» Exercise brief
Copy each line of the records that includes "agent".

» Data to process
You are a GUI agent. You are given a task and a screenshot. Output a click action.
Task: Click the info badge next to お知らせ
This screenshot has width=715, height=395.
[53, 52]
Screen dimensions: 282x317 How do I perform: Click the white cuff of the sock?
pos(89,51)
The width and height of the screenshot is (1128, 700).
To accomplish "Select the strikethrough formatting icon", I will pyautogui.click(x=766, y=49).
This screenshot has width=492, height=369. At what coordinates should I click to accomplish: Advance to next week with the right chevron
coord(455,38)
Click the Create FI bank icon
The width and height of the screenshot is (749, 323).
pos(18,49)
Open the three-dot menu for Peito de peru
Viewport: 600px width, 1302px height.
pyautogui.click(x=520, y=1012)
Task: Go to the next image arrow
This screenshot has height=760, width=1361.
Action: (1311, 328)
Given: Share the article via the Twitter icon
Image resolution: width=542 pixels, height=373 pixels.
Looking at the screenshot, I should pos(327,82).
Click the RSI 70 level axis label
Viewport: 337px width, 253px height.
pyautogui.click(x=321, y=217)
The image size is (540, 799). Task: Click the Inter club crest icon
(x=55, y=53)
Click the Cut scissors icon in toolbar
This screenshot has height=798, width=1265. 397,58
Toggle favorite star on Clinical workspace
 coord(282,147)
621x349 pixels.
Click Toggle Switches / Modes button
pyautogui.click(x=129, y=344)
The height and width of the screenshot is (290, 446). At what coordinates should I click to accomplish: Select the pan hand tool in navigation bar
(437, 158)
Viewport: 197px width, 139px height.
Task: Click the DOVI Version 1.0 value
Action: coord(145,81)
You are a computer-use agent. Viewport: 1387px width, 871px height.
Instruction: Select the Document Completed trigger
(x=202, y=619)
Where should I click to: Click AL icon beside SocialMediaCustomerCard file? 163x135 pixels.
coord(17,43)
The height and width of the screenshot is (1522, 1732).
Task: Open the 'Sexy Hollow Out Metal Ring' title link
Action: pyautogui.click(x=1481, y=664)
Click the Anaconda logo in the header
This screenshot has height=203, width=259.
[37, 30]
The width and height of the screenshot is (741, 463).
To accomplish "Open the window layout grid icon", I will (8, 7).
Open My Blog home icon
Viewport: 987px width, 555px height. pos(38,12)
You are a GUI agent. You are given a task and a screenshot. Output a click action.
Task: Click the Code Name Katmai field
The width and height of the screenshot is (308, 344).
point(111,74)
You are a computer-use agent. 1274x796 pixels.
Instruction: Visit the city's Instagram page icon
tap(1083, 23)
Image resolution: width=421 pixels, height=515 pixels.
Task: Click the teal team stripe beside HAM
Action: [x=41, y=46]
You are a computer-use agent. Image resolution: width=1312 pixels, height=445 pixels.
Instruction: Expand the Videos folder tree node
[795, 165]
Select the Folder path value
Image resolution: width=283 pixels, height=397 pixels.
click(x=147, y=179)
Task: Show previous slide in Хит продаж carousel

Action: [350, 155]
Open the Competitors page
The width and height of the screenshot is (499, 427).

» Response area
You are a GUI agent. You are given a task and a screenshot. Output a click action.
You are a computer-use agent. Viewport: 1387px width, 871px height.
You are a GUI agent. You are given a task and a screenshot. Output a click action.
You are a computer-use agent. 1274x796 pixels.
You are a computer-use agent. Image resolution: width=1312 pixels, height=445 pixels.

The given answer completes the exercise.